:: Exercise ::
In the sermon excerpt on Peter's Pentecost address below, list every scripture reference that directly follows a quoted passage, in order of appearance.

:: Supplied passage ::
Now the scene in Jerusalem was not particularly inviting for this type of sermon. They had just killed his master a month and a half earlier with this slow torturous execution. And now, in the very same city there are thousands of people gathered around. But in spite of the potentially hostile environment, Peter stands up and boldly proclaims the good news of Jesus. And in so doing I believe he presented for us a pattern for missional proclamation. Three elements of his sermon I submit to you should be a part of every Christian sermon. First of all, it is...


But this is what was uttered through the prophet Joel:

As Peter addresses their question, "What does this mean" and also addresses the mocking assertion that they are all drunk, he answers them by quoting from Joel 2:28-32. He gives clarity to the experience by pointing to it's biblical, scriptural, prophetic origin. What they just experienced and what the crowd had just witnessed was nothing less than a fulfillment of Biblical prophecy.

And what was the prediction of Joel that was fulfilled in Acts 2 at Pentecost? Verse 17: And in the last days it shall be, God declares, that I will pour out my Spirit on all flesh. Acts 1:17a The prophesy of Joel was that the Spirit of God would be poured out on all flesh, all humans, all nationalities and races and peoples. Before this day of Pentecost there was no provision for the abiding presence in the life of Old Testament believers. That's why David prayed in Psalm 51 - "Take not your Holy Spirit from me." In the Old Testament the Spirit of God came upon believers in unique ways for specific purposes. But the New Testament promise is that the Holy Spirit would be an abiding presence in the life of a believer throughout his life. That's what Jesus had told the disciples in this same Upper Room 50 days earlier: 16And I will ask the Father, and he will give you another Helper, to be with you forever, 17even the Spirit of truth, whom the world cannot receive, because it neither sees him nor knows him. You know him, for he dwells with you and will be in you. John 14:16-17

This Pentecost event of the Holy Spirit coming in power upon and inside of believers was the dawn of a new age - the age of Grace. So the dawn of this age was the sending of the Spirit - but Peter also mentions the dusk of the age which will include incredible cataclysmic events:

19And I will show wonders in the heavens above and signs on the earth below, blood, and fire, and vapor of smoke; 20the sun shall be turned to darkness and the moon to blood, before the day of the Lord comes, the great and magnificent day. Acts 1:19-20

That's the end, the dusk of the age of Grace. The sending of the Holy Spirit upon all flesh is the dawn of the age of Grace. But in between the dawn and the dusk is this promise that Peter quotes from Joel 2: And it shall come to pass that everyone who calls upon the name of the Lord shall be saved.’ Acts 1:21

We are in the age of grace right now. The Spirit has come in power, he indwells every believer empowering us for ministry; the great and awesome Day of the Lord has not yet occurred and so we repeat the invitation that Peter repeated - everyone who calls upon the name of the Lord shall be saved - everyone who calls upon the name of the Lord shall be saved!

:: Source material ::

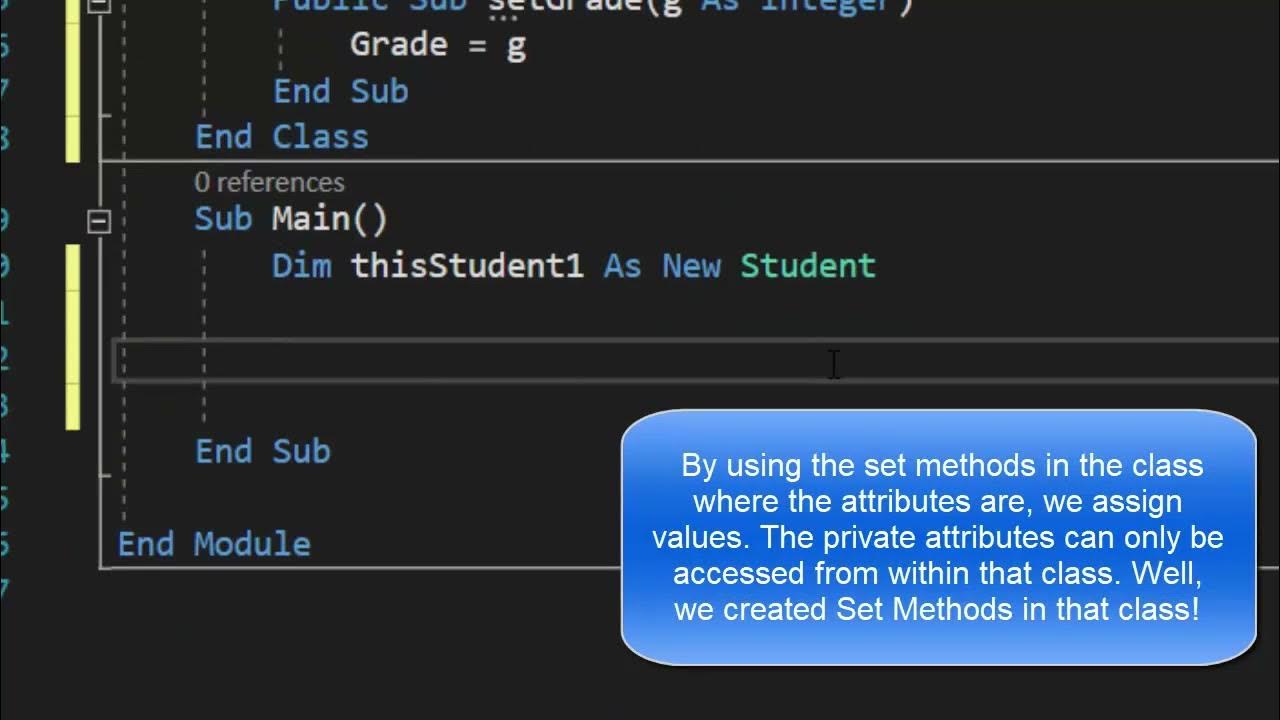Click the Student class name after New
Viewport: 1280px width, 720px height.
807,266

:: Task output ::
- Acts 1:17a
- John 14:16-17
- Acts 1:19-20
- Acts 1:21